* [THE REQUEST] Copy the lines below exactly as they appear.
— begin —
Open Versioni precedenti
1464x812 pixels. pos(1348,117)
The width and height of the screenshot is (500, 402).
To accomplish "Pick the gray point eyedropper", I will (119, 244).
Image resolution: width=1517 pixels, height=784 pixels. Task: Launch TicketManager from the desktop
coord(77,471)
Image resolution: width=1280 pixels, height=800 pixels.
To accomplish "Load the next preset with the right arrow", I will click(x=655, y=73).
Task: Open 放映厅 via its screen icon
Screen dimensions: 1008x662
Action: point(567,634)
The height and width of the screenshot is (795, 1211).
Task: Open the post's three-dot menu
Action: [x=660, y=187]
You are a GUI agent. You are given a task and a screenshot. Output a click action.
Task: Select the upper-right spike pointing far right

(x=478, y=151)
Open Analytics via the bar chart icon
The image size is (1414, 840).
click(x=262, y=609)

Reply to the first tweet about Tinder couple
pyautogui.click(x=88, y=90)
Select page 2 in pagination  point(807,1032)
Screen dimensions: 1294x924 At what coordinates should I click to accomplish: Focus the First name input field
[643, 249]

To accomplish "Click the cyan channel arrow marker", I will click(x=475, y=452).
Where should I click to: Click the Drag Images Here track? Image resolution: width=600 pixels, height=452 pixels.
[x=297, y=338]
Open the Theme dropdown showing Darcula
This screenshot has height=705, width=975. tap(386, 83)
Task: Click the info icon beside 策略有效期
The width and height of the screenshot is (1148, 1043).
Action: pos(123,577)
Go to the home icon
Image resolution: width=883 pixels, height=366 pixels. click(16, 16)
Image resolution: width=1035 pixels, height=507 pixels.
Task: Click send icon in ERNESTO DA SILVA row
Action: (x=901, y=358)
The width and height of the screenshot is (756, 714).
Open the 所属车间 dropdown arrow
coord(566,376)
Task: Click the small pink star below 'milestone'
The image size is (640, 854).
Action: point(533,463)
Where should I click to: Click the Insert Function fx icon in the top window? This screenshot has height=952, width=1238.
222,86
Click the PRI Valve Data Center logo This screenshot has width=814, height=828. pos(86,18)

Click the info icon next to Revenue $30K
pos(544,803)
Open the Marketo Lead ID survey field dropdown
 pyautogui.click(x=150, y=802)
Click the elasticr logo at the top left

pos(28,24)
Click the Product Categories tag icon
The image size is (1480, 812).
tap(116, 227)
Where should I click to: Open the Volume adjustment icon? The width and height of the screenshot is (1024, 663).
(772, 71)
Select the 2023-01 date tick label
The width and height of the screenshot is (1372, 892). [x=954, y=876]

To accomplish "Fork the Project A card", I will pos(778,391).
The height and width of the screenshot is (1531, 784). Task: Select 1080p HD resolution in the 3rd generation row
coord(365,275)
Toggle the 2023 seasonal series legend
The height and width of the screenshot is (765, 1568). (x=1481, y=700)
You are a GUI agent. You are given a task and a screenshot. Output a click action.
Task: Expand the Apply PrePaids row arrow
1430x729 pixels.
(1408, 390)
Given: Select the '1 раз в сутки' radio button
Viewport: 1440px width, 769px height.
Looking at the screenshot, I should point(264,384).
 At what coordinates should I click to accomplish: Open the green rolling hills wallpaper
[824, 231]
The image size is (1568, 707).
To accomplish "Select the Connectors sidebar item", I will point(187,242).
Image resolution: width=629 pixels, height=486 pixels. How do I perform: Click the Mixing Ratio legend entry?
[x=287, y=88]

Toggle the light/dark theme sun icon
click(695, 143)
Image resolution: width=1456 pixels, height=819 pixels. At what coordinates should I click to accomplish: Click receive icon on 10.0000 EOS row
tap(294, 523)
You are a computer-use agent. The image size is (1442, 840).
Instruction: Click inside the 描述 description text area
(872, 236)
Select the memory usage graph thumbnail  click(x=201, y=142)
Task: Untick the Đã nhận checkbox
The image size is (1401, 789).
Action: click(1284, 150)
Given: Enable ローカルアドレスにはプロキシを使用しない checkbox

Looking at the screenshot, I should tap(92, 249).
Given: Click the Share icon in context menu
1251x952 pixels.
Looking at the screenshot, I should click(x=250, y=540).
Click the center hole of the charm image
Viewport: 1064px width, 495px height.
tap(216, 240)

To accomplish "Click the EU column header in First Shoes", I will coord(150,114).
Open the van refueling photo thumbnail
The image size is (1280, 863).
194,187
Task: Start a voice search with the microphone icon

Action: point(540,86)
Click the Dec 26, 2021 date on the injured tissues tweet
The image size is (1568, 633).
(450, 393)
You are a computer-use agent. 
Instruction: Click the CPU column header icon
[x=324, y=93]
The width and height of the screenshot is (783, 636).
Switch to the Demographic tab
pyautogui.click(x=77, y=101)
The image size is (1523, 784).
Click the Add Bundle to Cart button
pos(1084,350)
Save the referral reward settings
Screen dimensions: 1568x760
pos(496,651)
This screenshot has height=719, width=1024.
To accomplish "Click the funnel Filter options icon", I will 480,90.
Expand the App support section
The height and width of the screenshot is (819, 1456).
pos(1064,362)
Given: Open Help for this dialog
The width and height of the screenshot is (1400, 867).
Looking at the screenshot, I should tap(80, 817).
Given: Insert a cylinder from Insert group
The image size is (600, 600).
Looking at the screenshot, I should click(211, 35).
— end —
* [RESULT BELOW]
Open Versioni precedenti
1464x812 pixels. pos(1348,117)
The width and height of the screenshot is (500, 402).
To accomplish "Pick the gray point eyedropper", I will (119, 244).
Image resolution: width=1517 pixels, height=784 pixels. Task: Launch TicketManager from the desktop
coord(77,471)
Image resolution: width=1280 pixels, height=800 pixels.
To accomplish "Load the next preset with the right arrow", I will click(x=655, y=73).
Task: Open 放映厅 via its screen icon
Screen dimensions: 1008x662
Action: point(567,634)
The height and width of the screenshot is (795, 1211).
Task: Open the post's three-dot menu
Action: [x=660, y=187]
You are a GUI agent. You are given a task and a screenshot. Output a click action.
Task: Select the upper-right spike pointing far right

(x=478, y=151)
Open Analytics via the bar chart icon
The image size is (1414, 840).
click(x=262, y=609)

Reply to the first tweet about Tinder couple
pyautogui.click(x=88, y=90)
Select page 2 in pagination  point(807,1032)
Screen dimensions: 1294x924 At what coordinates should I click to accomplish: Focus the First name input field
[643, 249]

To accomplish "Click the cyan channel arrow marker", I will click(x=475, y=452).
Where should I click to: Click the Drag Images Here track? Image resolution: width=600 pixels, height=452 pixels.
[x=297, y=338]
Open the Theme dropdown showing Darcula
This screenshot has height=705, width=975. tap(386, 83)
Task: Click the info icon beside 策略有效期
The width and height of the screenshot is (1148, 1043).
Action: pos(123,577)
Go to the home icon
Image resolution: width=883 pixels, height=366 pixels. click(16, 16)
Image resolution: width=1035 pixels, height=507 pixels.
Task: Click send icon in ERNESTO DA SILVA row
Action: (x=901, y=358)
The width and height of the screenshot is (756, 714).
Open the 所属车间 dropdown arrow
coord(566,376)
Task: Click the small pink star below 'milestone'
The image size is (640, 854).
Action: point(533,463)
Where should I click to: Click the Insert Function fx icon in the top window? This screenshot has height=952, width=1238.
222,86
Click the PRI Valve Data Center logo This screenshot has width=814, height=828. pos(86,18)

Click the info icon next to Revenue $30K
pos(544,803)
Open the Marketo Lead ID survey field dropdown
 pyautogui.click(x=150, y=802)
Click the elasticr logo at the top left

pos(28,24)
Click the Product Categories tag icon
The image size is (1480, 812).
tap(116, 227)
Where should I click to: Open the Volume adjustment icon? The width and height of the screenshot is (1024, 663).
(772, 71)
Select the 2023-01 date tick label
The width and height of the screenshot is (1372, 892). [x=954, y=876]

To accomplish "Fork the Project A card", I will pos(778,391).
The height and width of the screenshot is (1531, 784). Task: Select 1080p HD resolution in the 3rd generation row
coord(365,275)
Toggle the 2023 seasonal series legend
The height and width of the screenshot is (765, 1568). (x=1481, y=700)
You are a GUI agent. You are given a task and a screenshot. Output a click action.
Task: Expand the Apply PrePaids row arrow
1430x729 pixels.
(1408, 390)
Given: Select the '1 раз в сутки' radio button
Viewport: 1440px width, 769px height.
Looking at the screenshot, I should point(264,384).
 At what coordinates should I click to accomplish: Open the green rolling hills wallpaper
[824, 231]
The image size is (1568, 707).
To accomplish "Select the Connectors sidebar item", I will point(187,242).
Image resolution: width=629 pixels, height=486 pixels. How do I perform: Click the Mixing Ratio legend entry?
[x=287, y=88]

Toggle the light/dark theme sun icon
click(695, 143)
Image resolution: width=1456 pixels, height=819 pixels. At what coordinates should I click to accomplish: Click receive icon on 10.0000 EOS row
tap(294, 523)
You are a computer-use agent. The image size is (1442, 840).
Instruction: Click inside the 描述 description text area
(872, 236)
Select the memory usage graph thumbnail  click(x=201, y=142)
Task: Untick the Đã nhận checkbox
The image size is (1401, 789).
Action: click(1284, 150)
Given: Enable ローカルアドレスにはプロキシを使用しない checkbox

Looking at the screenshot, I should tap(92, 249).
Given: Click the Share icon in context menu
1251x952 pixels.
Looking at the screenshot, I should click(x=250, y=540).
Click the center hole of the charm image
Viewport: 1064px width, 495px height.
tap(216, 240)

To accomplish "Click the EU column header in First Shoes", I will coord(150,114).
Open the van refueling photo thumbnail
The image size is (1280, 863).
194,187
Task: Start a voice search with the microphone icon

Action: point(540,86)
Click the Dec 26, 2021 date on the injured tissues tweet
The image size is (1568, 633).
(450, 393)
You are a computer-use agent. 
Instruction: Click the CPU column header icon
[x=324, y=93]
The width and height of the screenshot is (783, 636).
Switch to the Demographic tab
pyautogui.click(x=77, y=101)
The image size is (1523, 784).
Click the Add Bundle to Cart button
pos(1084,350)
Save the referral reward settings
Screen dimensions: 1568x760
pos(496,651)
This screenshot has height=719, width=1024.
To accomplish "Click the funnel Filter options icon", I will 480,90.
Expand the App support section
The height and width of the screenshot is (819, 1456).
pos(1064,362)
Given: Open Help for this dialog
The width and height of the screenshot is (1400, 867).
Looking at the screenshot, I should tap(80, 817).
Given: Insert a cylinder from Insert group
The image size is (600, 600).
Looking at the screenshot, I should click(211, 35).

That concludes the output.